Everything the same (ie. both VkBuffers pointing to the same VkDeviceMemory)
but if you:
vkMapMemory- write to src
vkUnMapMemory- copy buffers
vkMapMemory- read dest buffer
vkUnMapMemory
I think this is related https://github.com/KhronosGroup/MoltenVK/issues/175
Ok I'm also experiencing this issue https://github.com/KhronosGroup/MoltenVK/issues/377
But I realized that you can fix the above issue and the one we are having by Unmapping before any vkBindBufferMemory calls and then remapping.
So if you need to bind buffer memory do it like:
vkUnMapMemoryvkBindBufferMemoryvkMapMemory
Also seeing this issue, still, even on the latest versions of MoltenVK / Vulkano.
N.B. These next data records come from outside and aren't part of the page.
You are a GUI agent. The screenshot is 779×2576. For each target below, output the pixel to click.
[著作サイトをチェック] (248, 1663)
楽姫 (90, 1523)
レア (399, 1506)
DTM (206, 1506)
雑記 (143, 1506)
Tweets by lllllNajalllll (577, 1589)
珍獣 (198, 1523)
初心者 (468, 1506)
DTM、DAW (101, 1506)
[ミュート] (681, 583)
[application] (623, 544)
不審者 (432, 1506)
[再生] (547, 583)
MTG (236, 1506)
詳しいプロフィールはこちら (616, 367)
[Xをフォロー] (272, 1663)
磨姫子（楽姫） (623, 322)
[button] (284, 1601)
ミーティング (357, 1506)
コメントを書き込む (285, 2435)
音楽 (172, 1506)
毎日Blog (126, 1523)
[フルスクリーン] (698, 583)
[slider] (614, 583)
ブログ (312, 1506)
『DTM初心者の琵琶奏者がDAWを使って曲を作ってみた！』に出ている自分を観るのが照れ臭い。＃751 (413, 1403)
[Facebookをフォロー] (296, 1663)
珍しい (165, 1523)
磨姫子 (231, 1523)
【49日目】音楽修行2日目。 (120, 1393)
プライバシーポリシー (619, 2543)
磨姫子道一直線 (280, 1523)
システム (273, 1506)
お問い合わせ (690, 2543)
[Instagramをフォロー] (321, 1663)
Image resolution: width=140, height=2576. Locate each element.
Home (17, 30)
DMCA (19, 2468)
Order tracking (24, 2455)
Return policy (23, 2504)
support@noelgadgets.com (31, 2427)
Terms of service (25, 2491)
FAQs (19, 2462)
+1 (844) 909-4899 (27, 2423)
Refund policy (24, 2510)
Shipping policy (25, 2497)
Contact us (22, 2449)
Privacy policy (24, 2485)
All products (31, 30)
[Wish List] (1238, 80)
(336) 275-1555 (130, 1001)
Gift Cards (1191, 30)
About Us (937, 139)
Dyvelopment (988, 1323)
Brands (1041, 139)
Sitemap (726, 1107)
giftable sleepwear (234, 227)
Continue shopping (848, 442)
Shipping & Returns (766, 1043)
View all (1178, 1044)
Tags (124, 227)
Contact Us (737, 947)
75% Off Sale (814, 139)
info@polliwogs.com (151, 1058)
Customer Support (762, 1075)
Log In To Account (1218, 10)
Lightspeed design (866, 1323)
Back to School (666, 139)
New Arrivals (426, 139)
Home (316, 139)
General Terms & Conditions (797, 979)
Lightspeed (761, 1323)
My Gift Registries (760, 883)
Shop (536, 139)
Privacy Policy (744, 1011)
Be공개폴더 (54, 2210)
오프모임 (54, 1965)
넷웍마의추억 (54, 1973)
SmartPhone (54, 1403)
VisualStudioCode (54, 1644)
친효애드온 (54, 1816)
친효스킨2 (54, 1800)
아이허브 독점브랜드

Similar issues on other examples, everything sets up correctly, just no computation happens.
Is this with discrete or integrated GPU? or both?
I can reproduce this error on a discrete GPU.
OS: Mac 10.15.2 Beta (19C56a)
AMD Radeon Pro 560
Vulkan Instance Version: 1.1.97
https://www.phoronix.com/scan.php?page=news_item&px=MoltenVK-For-Vulkan-1.1.130
Saw this on Phoronix wonder if this solves any MacOS isseues
Is this still an issue?
Is this still an issue?
I haven’t done any molten vk stuff in a while. I won’t be able to test this until late jan.